Je devais avoir six ou sept ans. On revenait de la Gaspésie en voiture. Il y avait d’un côté de la route le fleuve immense et de l’autre des champs et des montagnes, Une montagne, plus haute que les autres, m’a intrigué. Je me suis demandé ce qu’il y avait derrière, et je me suis dit : « Quand je serai plus vieux, je reviendrai et j’irai voir. Et pas seulement celle-là. J’irai aussi voir ce qu’il y a derrière les autres montagnes. »

 

Presque vingt ans plus tard, je m’apprêtais à rentrer au pays après avoir passé une dizaine de mois en Louisiane. J’étais content de revenir, mais je n’étais pas complètement rassasié de musique et d’exotisme. Je me suis dit que je retournerais un jour dans les bayous pour apprendre à danser la valse et le two-step comme les Cajuns et entendre de nouveau l’accordéon et le violon rythmer les chansons du bon vieux temps, comme ils disent là-bas.

 

Les années ont passé. J’ai passé à autre chose et j’ai oublié. On dit que plus on vieillit plus le temps passe vite. C’est vrai. La vie nous entraîne dans son tourbillon, et on n’a pas beaucoup de temps pour penser.

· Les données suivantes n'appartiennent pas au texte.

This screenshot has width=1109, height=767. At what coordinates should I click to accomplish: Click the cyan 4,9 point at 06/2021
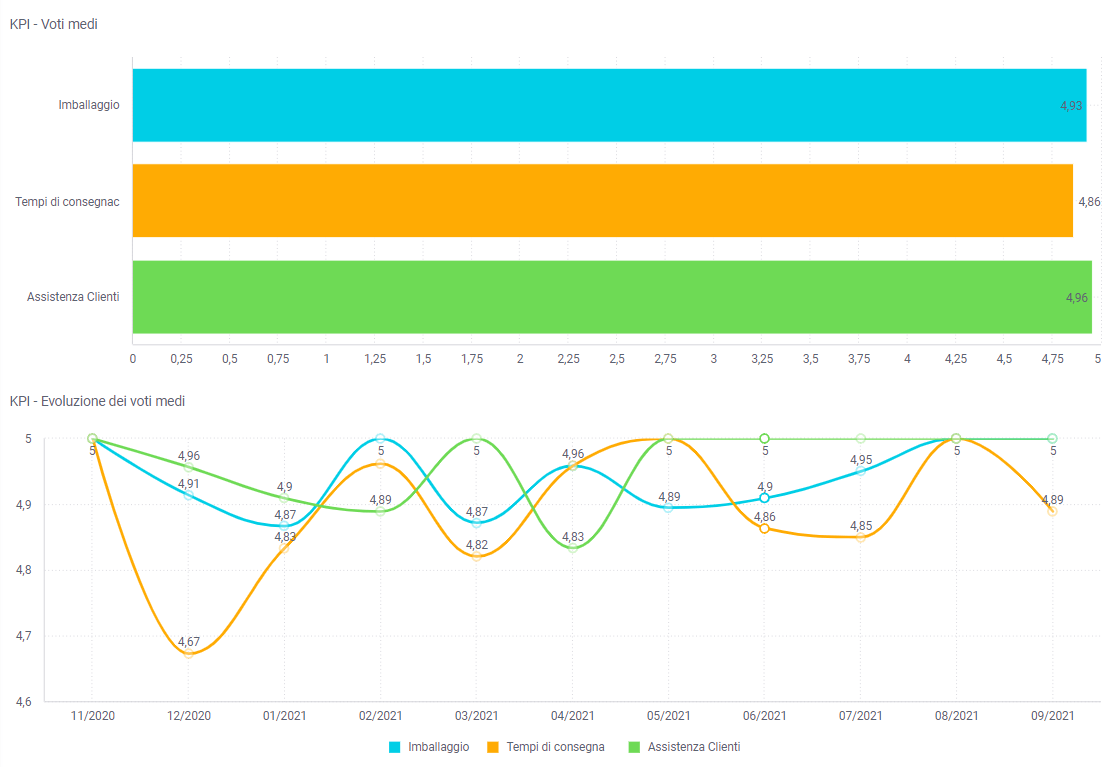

On arrive à la retraite, et on a alors le temps de penser aux petites choses, pourtant essentielles, qu’on aurait voulu faire et qu’on n’a pas eu le temps de faire parce qu’on était trop occupés avec les grandes choses qu’il fallait faire : avoir une carrière; acheter une maison; avoir des enfants; voyager, se faire des amis, avoir des activités enrichissantes pendant ses loisirs. Mais ces petites choses continuent à nous hanter : ces personnes qu’on a négligées, ces malentendus et ces décisions prises sur un coup de tête ou sans trop réfléchir qui nous ont éloignés de ceux et celles qu’on aimait.

 

On se rend compte jusqu’à quel point les choix qu’on a faits et les décisions qu’on a prises peuvent être définitifs. On sent le temps nous filer entre les doigts, et on se console en se disant que puisqu’on a la foi, il y aura bien quelque chose de miraculeux qui viendra renouer les liens brisés et réparer les pots cassés. La vérité est qu’il n’y a pas de miracle, qu’il n’y en a jamais eu et qu’il n’y en aura jamais, et ça ne veut pas dire que Dieu n’existe pas. Il n’y a que des gars comme André qui ont eu la détermination, la bonne volonté et le courage de forcer le destin et de dire : « Non, ça ne se passera pas comme ça ! »[1]

 

Nos vies sont souvent comme un roman inachevé avec des intriques qui ne connaîtront jamais de dénouement, des personnages qui disparaissent sans explications, et au temps, que contrairement aux romanciers, on ne peut pas contrôler. Je ne suis jamais retourné voir ce qu’il y avait de l’autre côté de la montagne, et la vie m’a entrainé dans une valse de plus en plus rapide, comme ces danseurs de la Louisiane d’il a quarante ans, la Louisiane de mes souvenirs où j’avais prévu de retourner avec mon frère à qui je n’ai pas parlé depuis plusieurs années.

 

 

P.-S.: Si vous voulez avoir une idée de ce qu'était la Louisiane des années 1970, allez dans YouTube et tapez I'm Coming Home-Clifton Chenier (Live 1973). On allait écouter ce gars-là tous les vendredis soirs dans un club "in the middle of nowhere" à une quinzaine de kilomètres de Lafayette.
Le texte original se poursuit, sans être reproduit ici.